Well i remember at most one or two supported me when i brought it up and  
Walter dismissed instantly.
December 29, 2011
Re: System programming in D (Was: The God Language)
On Thu, 29 Dec 2011 13:44:12 +0200, Alex Rønne Petersen  
<xtzgzorex@gmail.com> wrote:

> +1. D needs a way to force inlining. The compiler can, at best, do  
> heuristics. If D wants to cater to systems programmers -- that is,  
> programmers who *know their shit* -- it needs advanced features like  
> this. Same reason we have __gshared, for example.
>
> - Alex

The legitimate "D performs so bad in my example" posts appeared in this  
forum
almost always ended up with the conclusion that D's lack a controlled  
inline mechanism.
December 29, 2011
Re: System programming in D (Was: The God Language)
On Thursday, 29 December 2011 at 14:44:45 UTC, Don wrote:
> I don't think the situation is any different with DMC. I think 
> that if D isn't a systems programming lanugage, neither is C or 
> C++ without vendor-specific extensions.
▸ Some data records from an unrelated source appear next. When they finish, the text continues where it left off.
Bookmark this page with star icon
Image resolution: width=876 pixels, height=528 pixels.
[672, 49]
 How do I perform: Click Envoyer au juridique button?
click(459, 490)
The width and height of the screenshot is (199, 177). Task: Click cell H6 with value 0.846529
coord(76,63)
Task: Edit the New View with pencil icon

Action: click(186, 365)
C macros are a crude form of inlining. String mixins do not scale 
well in the same way as C macros (e.g. in the way they're used in 
said memcpy implementation).
December 29, 2011
Re: System programming in D (Was: The God Language)
On 29.12.2011 16:07, Vladimir Panteleev wrote:
> On Thursday, 29 December 2011 at 14:44:45 UTC, Don wrote:
>>> http://www.danielvik.com/2010/02/fast-memcpy-in-c.html . It doesn't even
>>> use inline assembler or compiler intrinsics.
>>
>> Note that the memcpy described there is _far_ from optimal. Memcpy is
>> all about cache effciency. DMD translates memcpy to the single
>> instruction "rep movsd" which you'd think would be optimal, but you
>> can actually beat it by a factor of four or more for long lengths.
>
> I've never seen DMD emit rep movsd. Does rep movsd even make sense when
> the memory areas do not have the same alignment? memcpy in snn.lib has a
> rep movsd instruction, but there's lots of other code (including what
> looks like Duff's device).

It's in the backend in cod2.c, line 3260. But on closer inspection -- 
you're right! It's in an
if(0 && ...) block.
So it never does it, even when everything's aligned.
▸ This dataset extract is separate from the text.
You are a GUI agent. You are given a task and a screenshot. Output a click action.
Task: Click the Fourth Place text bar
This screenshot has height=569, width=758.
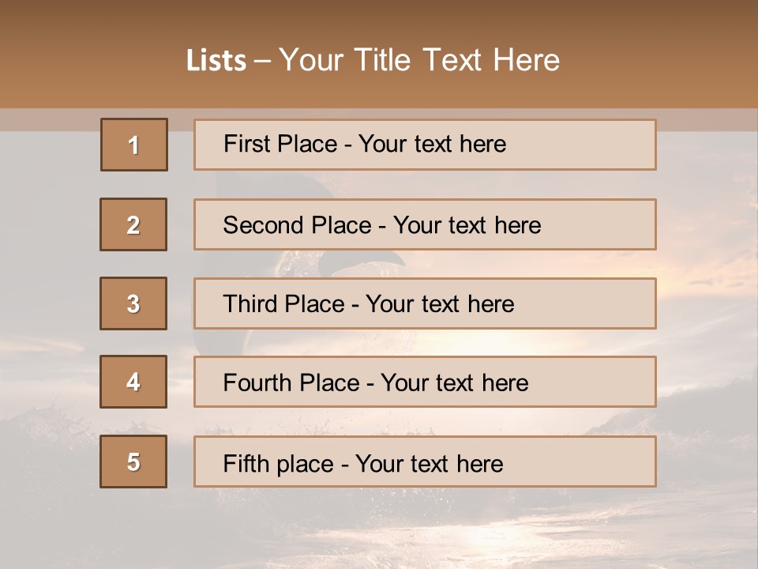click(425, 382)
There's a _huge_ potential for improvement in that function.
December 29, 2011
Re: The God Language
On 12/29/2011 2:15 AM, Caligo wrote:
> If there is a God (I'm not saying there
> isn't, and I'm not saying there is), what language would he choose to create the
> universe?

Mathematics.
December 29, 2011
Re: System programming in D (Was: The God Language)
Specially because some 64 bit compilers are providing intrinsics as the only way to access the processor.

Visual C++ for example, does not provide inline assembly support.

David Nadlinger Wrote:

> On 12/29/11 2:13 PM, a wrote:
> > void test(ref V a, ref V b)
> > {
> >      asm
> >      {
> >          movaps XMM0, a;
> >          addps  XMM0, b;
> >          movaps a, XMM0;
> >      }
> >      asm
> >      {
> >          movaps XMM0, a;
> >          addps  XMM0, b;
> >          movaps a, XMM0;
> >      }
> > }
> >
> > […]
> >
> > The needles loads and stores would make it impossible to write an efficient simd add function even if the functions containing asm blocks could be inlined.
> 
> Yes, this is indeed a problem, and as far as I'm aware, usually solved 
> in the gamedev world by using the (SSE) intrinsics your favorite C++ 
> compiler provides, instead of resorting to inline asm.
> 
> David
December 29, 2011
Re: System programming in D (Was: The God Language)
Vladimir Panteleev:

> The fact that major vendors 
> come up with their own extensions to do many of the same features 
> shows that they might have better been standardized.

Right. (This is why once I have asked for a explicitly not implemented computed gotos, to have them in D standard despite DMD doesn't implement them (LDC/GDC are probably able implement them quickly)).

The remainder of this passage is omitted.